DOHA: Qatari shipping company and the country’s LNG producers have announced they would go for cleaner marine fuel and reduce their ships’ emission rates.
Qatari shipping company Nakilat and LNG producers Qatargas and RasGas Company Limited yesterday announced they had agreed with engine manufacturer MAN Diesel and Turbo to convert a Q-Max vessel to use Liquefied Natural gas (LNG) as an alternative to heavy fuel oil in the main engines.
The Q-Max will be the world’s first low-speed marine diesel engine to be converted to use LNG as a fuel.
The modification will meet current known and future global emission regulations.
“The proactive initiative reinforces Qatar’s commitment to the environment with plans to convert an existing low-speed diesel LNG carrier to use LNG as fuel, thereby reducing the ship’s exhaust gas emissions,” the three companies said yesterday.
Nakilat, Qatargas and RasGas said the shipyard operator Nakilat-Keppel Offshore & Marine (N-KOM) will complete the ship’s conversion at its Erhama Bin Jaber Al Jalahma Shipyard in the Port of Ras Laffan.
The modification will utilise MAN Diesel and Turbo’s ME-GI (M-Type electronically controlled-gas injection) systems as an innovative and flexible technology.
The control of greenhouse gas and exhaust gas emissions have a high priority in today’s shipping industry.
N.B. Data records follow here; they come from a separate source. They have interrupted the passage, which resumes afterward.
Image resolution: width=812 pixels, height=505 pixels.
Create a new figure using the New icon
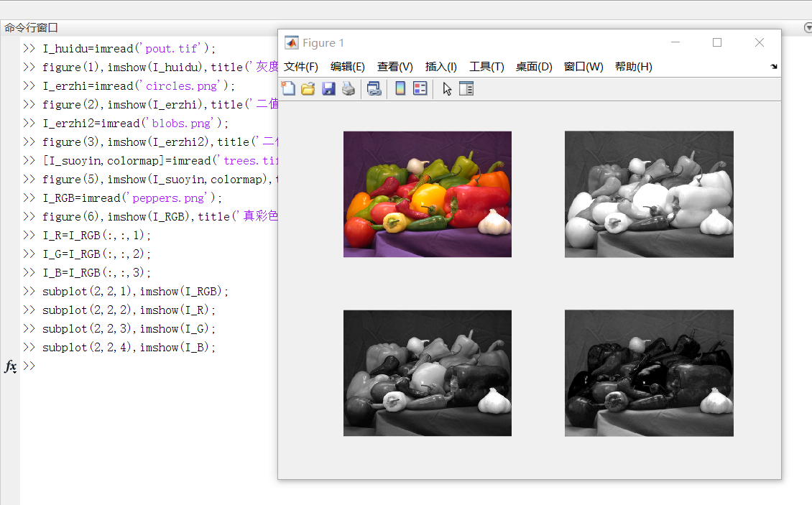(x=288, y=88)
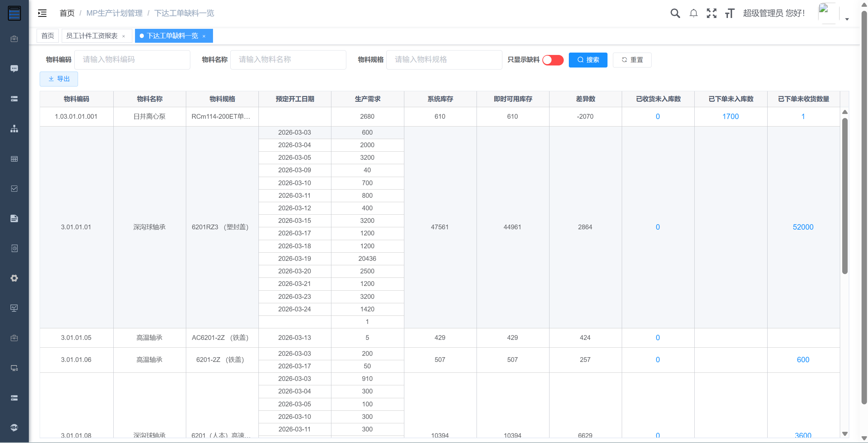The width and height of the screenshot is (868, 443).
Task: Open the organization chart sidebar icon
Action: tap(14, 129)
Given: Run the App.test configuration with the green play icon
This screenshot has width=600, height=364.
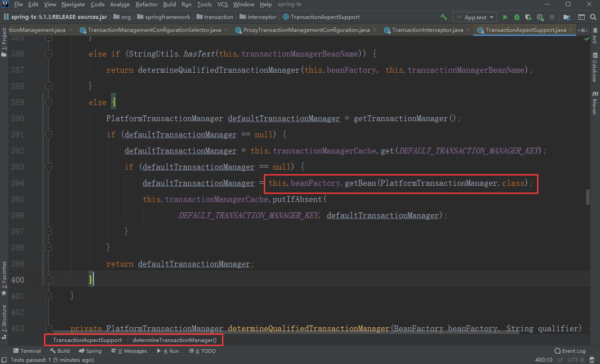Looking at the screenshot, I should coord(505,17).
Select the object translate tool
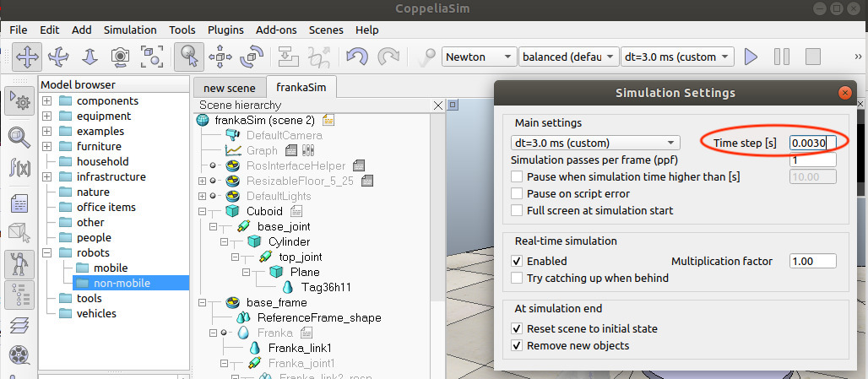This screenshot has height=379, width=868. tap(220, 57)
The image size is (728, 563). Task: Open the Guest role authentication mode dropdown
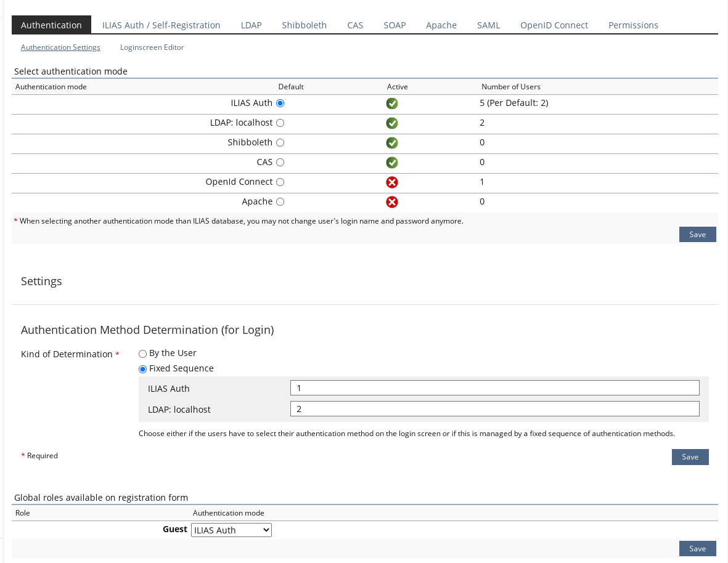point(231,530)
In line with emissions regulations, the engine manufacturer, MAN Diesel and Turbo, has made technical advancements to the low-speed diesel engine to have flexibility to utilise LNG, a cleaner fuel compared with heavy fuel oil, as an alternative fuel source employing the ME-GI concept.
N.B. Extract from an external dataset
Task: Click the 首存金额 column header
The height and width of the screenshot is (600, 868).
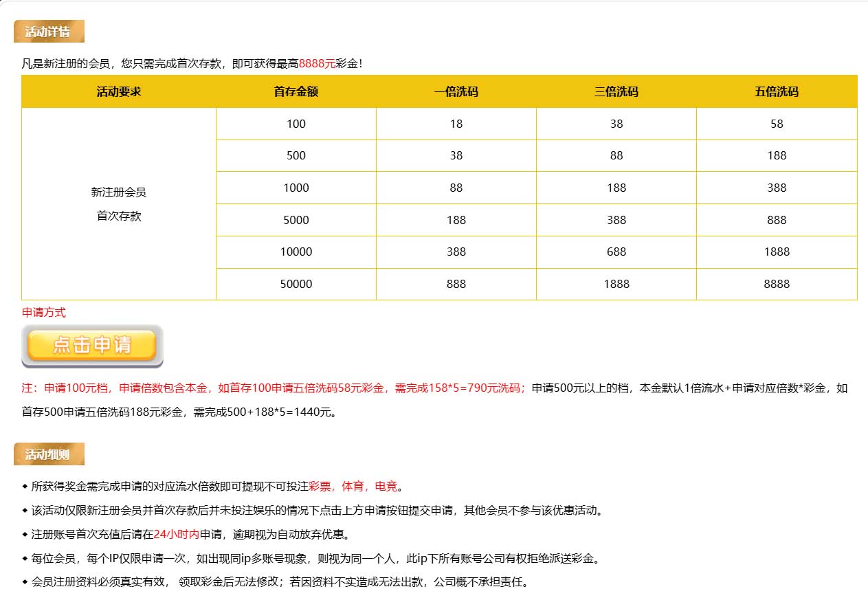Action: (296, 91)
Evaluation of the proposed ME-GI design for the Q-Flex and Q-Max vessels has concluded in a high confidence level with regard to safety and reliability of the propulsion system.
“This project is yet another milestone in Qatar’s standing as a reliable provider of a clean energy for its customers in a safe and environmentally-sensitive manner and further evidence of Qatar’s proactive approach to the sustainable development of the country’s marine industry.
“The use of ME-GI as an alternative will allow a cleaner fuel technology with a significant reduction in environmental emissions,” the three companies said in a joint note.
International Maritime Organisation’s (IMO) regulations on emission rates of ships are expected to take effect in January 2015.
The regulations apply to all ships of 400 gross tonnage and above with a few exceptions.
Mandatory measures to reduce emissions from international shipping were adopted by parties to MARPOL Annex VI represented in the Marine Environment Protection Committee of the IMO, when it met for its 62nd session in London, representing the first mandatory global greenhouse gas reduction regime for an international industry sector.